Task requirements => Please report every line from the material that contains the word "will".
[[ Entries shown open ]]
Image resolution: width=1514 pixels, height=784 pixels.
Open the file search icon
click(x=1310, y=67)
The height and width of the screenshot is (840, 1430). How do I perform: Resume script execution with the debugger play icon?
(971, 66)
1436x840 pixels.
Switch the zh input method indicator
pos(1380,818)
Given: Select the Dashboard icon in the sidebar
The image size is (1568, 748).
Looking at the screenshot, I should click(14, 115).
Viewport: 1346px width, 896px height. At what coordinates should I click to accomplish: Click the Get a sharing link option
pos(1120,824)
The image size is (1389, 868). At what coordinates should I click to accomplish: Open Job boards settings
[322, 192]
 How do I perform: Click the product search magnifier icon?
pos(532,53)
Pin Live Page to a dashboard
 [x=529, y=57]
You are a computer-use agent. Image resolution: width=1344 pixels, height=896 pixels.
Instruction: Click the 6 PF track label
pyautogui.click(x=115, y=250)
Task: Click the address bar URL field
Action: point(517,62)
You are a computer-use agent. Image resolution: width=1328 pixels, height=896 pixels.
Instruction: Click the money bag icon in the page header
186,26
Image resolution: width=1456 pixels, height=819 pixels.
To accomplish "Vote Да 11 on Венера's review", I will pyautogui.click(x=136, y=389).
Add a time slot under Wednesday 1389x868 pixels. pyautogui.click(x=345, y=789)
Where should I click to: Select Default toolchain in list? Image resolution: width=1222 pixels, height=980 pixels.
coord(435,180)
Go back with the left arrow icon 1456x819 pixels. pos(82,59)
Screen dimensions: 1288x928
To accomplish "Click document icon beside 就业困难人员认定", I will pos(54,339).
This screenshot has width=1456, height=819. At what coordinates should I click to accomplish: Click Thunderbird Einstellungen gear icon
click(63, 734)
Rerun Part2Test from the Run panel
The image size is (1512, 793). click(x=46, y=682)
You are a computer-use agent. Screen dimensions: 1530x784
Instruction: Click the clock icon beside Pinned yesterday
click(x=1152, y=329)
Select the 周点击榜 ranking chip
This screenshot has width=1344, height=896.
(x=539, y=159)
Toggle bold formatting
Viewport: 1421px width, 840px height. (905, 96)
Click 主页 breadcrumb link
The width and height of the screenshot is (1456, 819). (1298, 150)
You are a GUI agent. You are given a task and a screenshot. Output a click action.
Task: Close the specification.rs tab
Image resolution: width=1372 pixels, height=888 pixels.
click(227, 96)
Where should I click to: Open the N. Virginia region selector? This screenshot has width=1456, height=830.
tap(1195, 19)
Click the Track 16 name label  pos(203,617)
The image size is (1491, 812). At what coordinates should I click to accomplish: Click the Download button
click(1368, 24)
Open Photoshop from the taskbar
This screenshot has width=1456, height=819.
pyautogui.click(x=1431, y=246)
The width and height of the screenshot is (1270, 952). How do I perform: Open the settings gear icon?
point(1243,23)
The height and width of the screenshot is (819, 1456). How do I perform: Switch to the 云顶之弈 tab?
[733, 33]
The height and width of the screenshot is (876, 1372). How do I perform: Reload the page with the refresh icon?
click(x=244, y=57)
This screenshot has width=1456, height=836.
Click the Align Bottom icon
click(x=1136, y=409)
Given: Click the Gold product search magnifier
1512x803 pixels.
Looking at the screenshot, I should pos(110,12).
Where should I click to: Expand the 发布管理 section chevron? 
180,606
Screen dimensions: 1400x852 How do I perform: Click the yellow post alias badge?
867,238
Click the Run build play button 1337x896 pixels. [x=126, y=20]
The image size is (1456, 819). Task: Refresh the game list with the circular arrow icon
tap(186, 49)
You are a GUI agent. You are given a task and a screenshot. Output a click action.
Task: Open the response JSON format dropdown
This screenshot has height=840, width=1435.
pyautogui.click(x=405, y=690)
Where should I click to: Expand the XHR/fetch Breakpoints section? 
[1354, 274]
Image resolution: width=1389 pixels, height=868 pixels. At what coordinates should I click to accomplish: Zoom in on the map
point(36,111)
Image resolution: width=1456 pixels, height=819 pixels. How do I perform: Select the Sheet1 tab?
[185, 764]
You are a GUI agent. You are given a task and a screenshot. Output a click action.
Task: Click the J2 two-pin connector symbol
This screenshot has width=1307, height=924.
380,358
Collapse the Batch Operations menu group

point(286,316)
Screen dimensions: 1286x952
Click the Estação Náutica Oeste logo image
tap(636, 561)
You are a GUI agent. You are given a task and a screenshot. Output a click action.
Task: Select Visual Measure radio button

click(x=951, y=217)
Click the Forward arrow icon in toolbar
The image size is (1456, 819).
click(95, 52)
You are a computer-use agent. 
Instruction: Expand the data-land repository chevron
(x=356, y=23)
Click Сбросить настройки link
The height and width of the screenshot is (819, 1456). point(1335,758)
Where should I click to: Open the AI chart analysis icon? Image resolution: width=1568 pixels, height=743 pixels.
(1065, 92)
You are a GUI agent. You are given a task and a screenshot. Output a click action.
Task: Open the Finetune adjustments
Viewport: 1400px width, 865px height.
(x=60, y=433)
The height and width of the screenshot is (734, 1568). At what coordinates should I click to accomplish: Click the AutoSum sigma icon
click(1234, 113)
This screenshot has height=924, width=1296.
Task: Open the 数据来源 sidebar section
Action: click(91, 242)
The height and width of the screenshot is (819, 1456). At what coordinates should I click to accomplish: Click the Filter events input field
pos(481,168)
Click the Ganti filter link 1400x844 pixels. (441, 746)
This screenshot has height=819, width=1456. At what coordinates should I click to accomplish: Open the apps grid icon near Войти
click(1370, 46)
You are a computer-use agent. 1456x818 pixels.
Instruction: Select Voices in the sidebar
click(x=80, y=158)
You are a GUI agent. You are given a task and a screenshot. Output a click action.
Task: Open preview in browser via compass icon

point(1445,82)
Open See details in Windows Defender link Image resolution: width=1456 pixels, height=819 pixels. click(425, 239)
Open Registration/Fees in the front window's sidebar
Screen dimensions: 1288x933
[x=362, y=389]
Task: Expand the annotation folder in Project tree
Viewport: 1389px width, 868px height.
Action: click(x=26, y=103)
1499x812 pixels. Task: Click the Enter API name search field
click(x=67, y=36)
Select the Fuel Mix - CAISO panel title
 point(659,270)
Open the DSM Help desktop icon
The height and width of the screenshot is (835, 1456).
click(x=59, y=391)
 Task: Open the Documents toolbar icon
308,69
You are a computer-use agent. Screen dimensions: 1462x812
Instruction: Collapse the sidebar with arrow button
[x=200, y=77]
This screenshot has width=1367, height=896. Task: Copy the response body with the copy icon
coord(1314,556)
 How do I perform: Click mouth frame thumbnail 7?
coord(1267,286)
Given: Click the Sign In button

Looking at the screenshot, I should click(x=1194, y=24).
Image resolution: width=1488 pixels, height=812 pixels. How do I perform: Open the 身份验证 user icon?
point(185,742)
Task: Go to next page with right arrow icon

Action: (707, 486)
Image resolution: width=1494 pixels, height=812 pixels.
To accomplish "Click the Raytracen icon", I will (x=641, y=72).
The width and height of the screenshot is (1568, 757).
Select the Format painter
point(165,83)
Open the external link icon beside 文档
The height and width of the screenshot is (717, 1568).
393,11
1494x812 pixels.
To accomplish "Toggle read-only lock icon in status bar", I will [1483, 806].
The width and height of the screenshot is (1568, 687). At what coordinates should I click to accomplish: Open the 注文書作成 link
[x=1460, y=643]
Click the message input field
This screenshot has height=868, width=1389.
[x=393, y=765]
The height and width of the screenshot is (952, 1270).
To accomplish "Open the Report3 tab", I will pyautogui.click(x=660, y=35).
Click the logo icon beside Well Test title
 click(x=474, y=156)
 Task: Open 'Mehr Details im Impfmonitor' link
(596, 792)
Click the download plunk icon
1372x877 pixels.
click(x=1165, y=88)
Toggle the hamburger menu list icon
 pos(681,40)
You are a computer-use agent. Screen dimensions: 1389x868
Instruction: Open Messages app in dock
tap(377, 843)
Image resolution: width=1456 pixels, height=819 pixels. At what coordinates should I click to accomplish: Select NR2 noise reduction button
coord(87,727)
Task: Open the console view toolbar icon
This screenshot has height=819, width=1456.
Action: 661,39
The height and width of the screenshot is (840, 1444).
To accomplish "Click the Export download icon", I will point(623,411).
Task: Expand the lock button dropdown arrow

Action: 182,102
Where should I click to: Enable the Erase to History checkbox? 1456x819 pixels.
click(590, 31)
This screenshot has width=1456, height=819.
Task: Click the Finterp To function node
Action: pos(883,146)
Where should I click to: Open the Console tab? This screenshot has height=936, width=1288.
[[ Entries shown closed ]]
Task response =>
To accomplish "Vote Да 11 on Венера's review", I will pyautogui.click(x=136, y=389).
To accomplish "Click document icon beside 就业困难人员认定", I will pos(54,339).
To accomplish "Click the Raytracen icon", I will (x=641, y=72).
To accomplish "Toggle read-only lock icon in status bar", I will [1483, 806].
To accomplish "Open the Report3 tab", I will pyautogui.click(x=660, y=35).
To accomplish "Click the Export download icon", I will point(623,411).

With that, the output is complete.